Segment Start: INFORMATION SHOWN

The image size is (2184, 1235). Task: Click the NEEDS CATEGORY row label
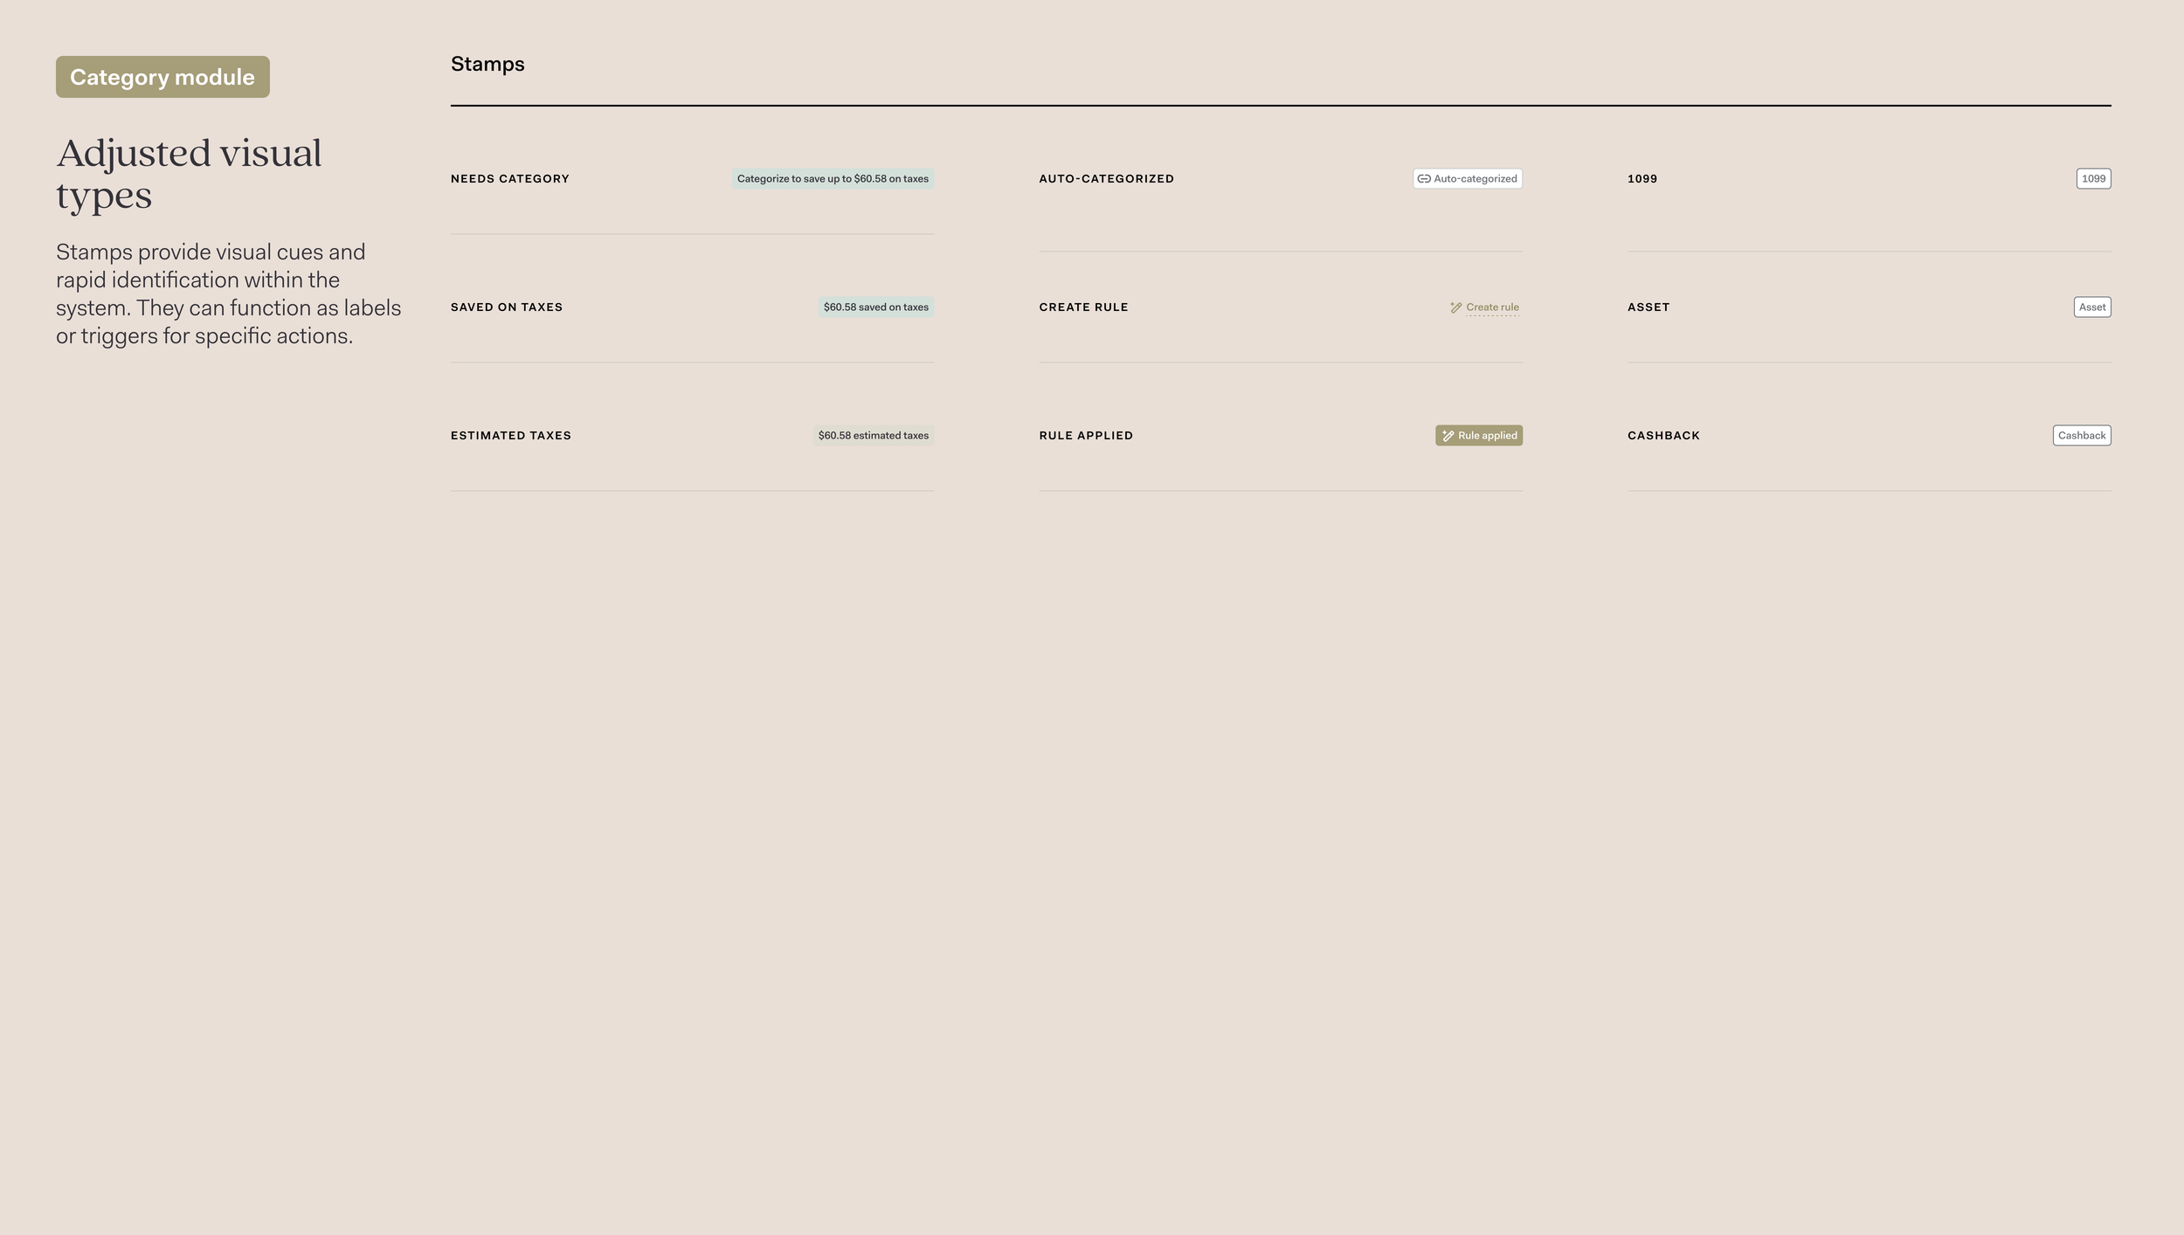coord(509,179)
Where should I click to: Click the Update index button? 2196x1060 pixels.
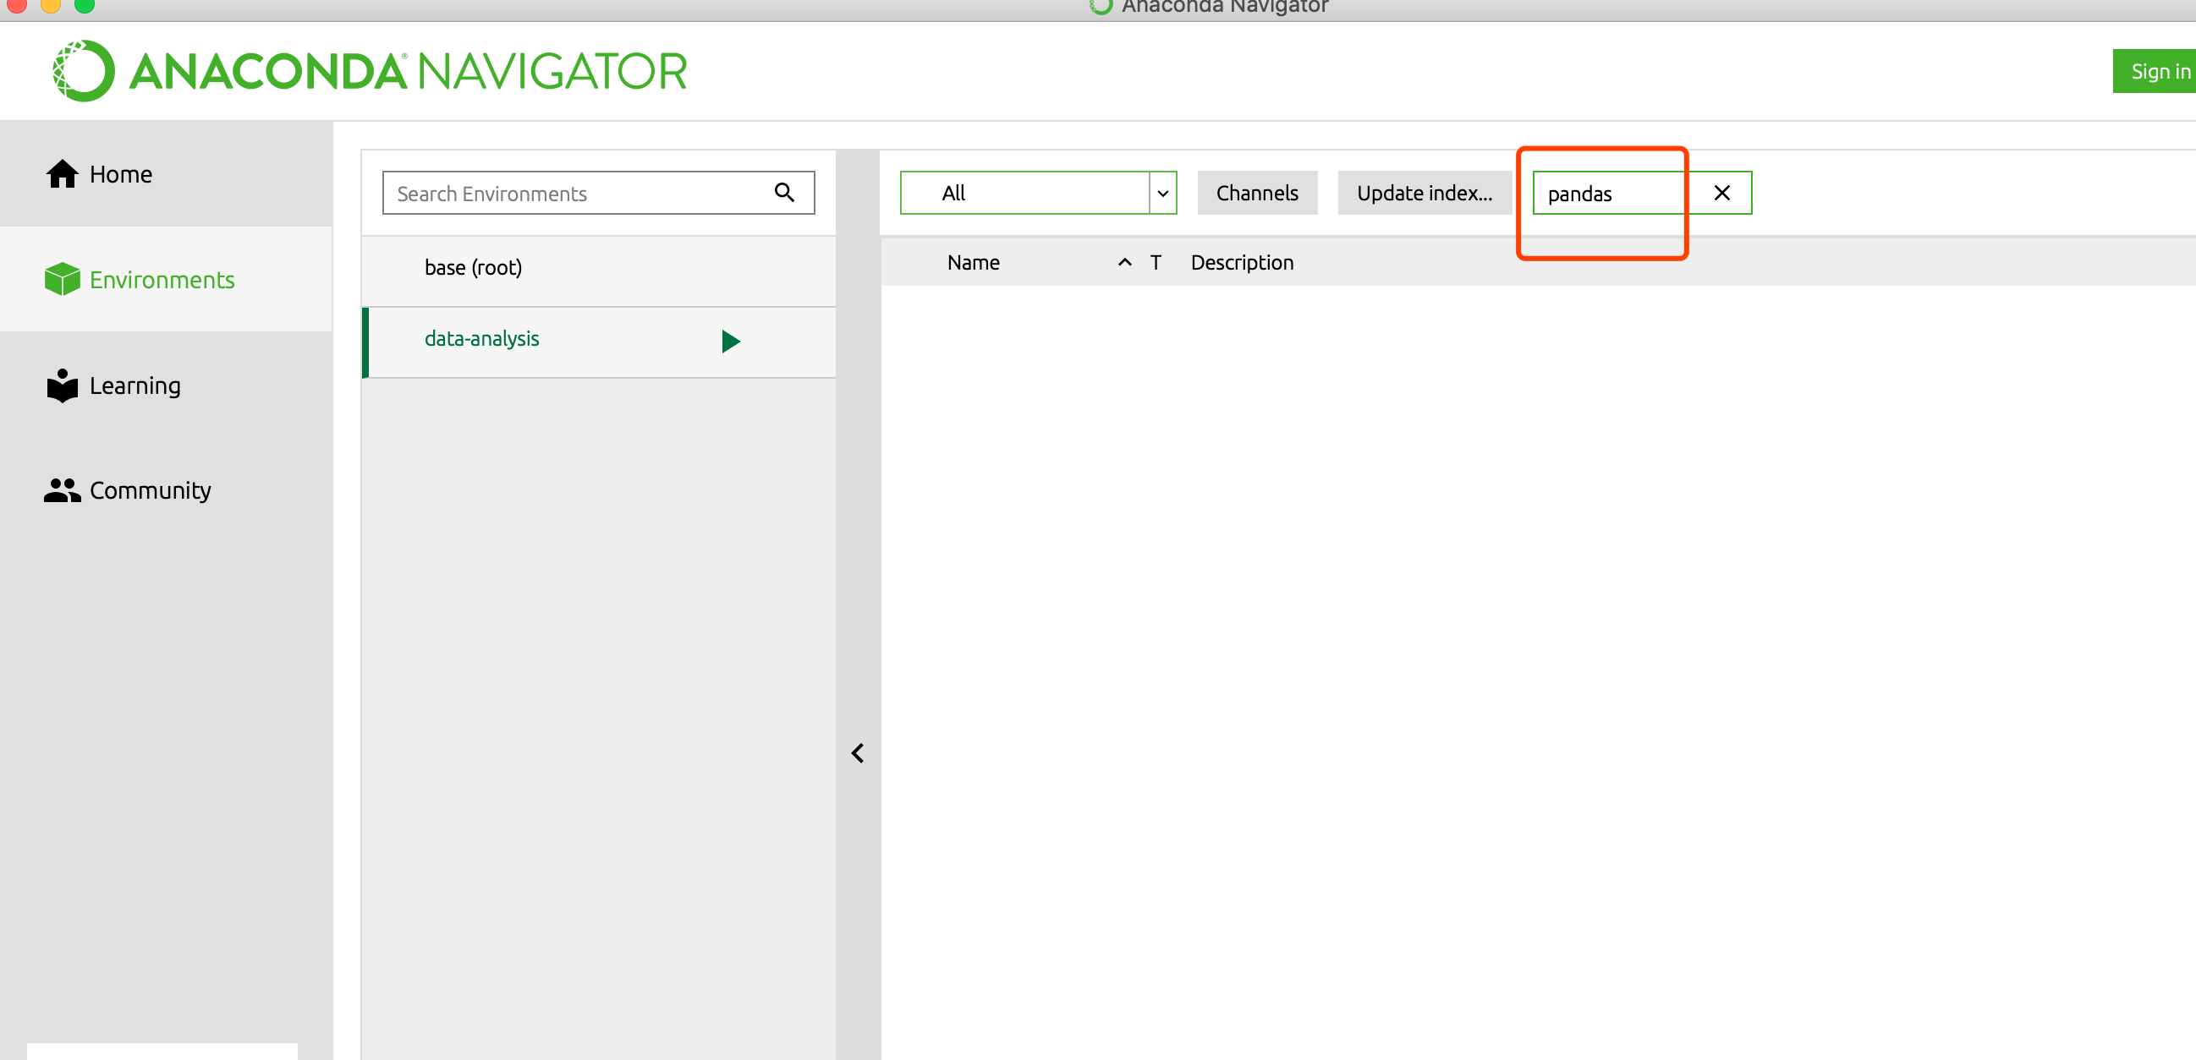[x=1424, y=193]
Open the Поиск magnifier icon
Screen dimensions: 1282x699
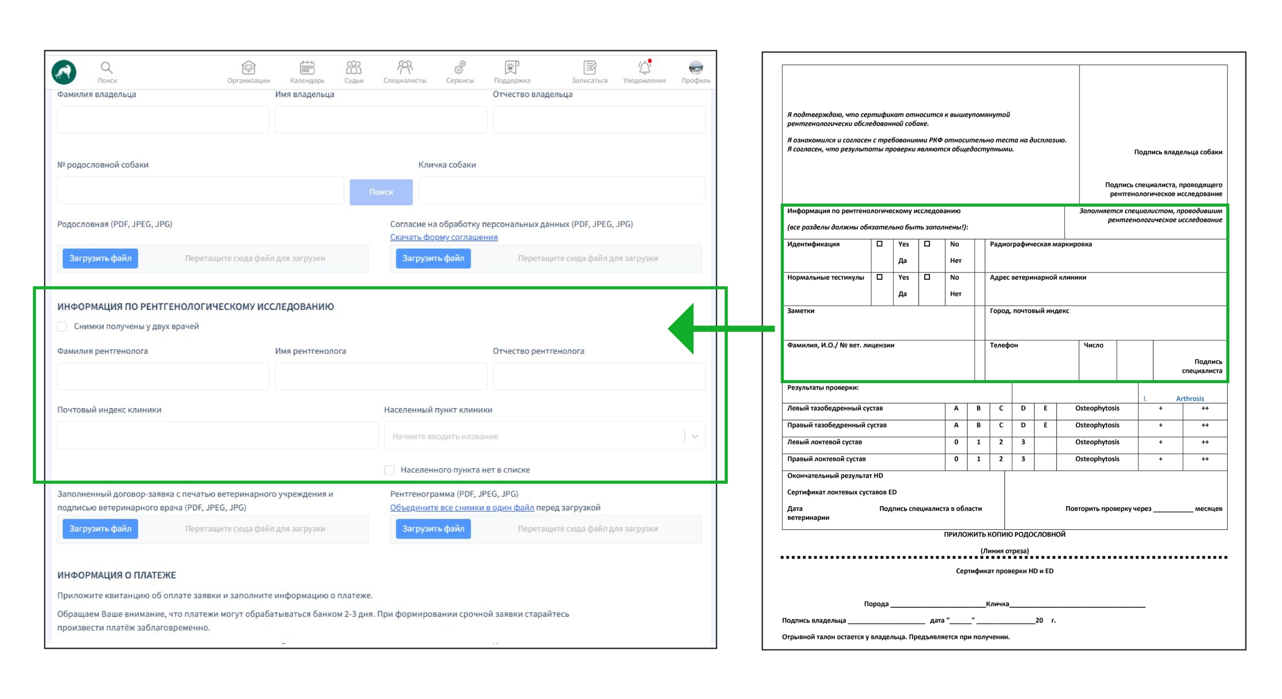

Segment End: INFORMATION SHOWN

PROBLEM REQUIREMENTS >> Your output must consist only of the lines from the line with "Where should I" through the final line of the data, both included, reproduced exactly and free of pictures.

ANSWER TO THIS EXERCISE >>
Where should I click to: Click the Update index button? 2196x1060 pixels.
[x=1424, y=193]
Open the Поиск magnifier icon
Screen dimensions: 1282x699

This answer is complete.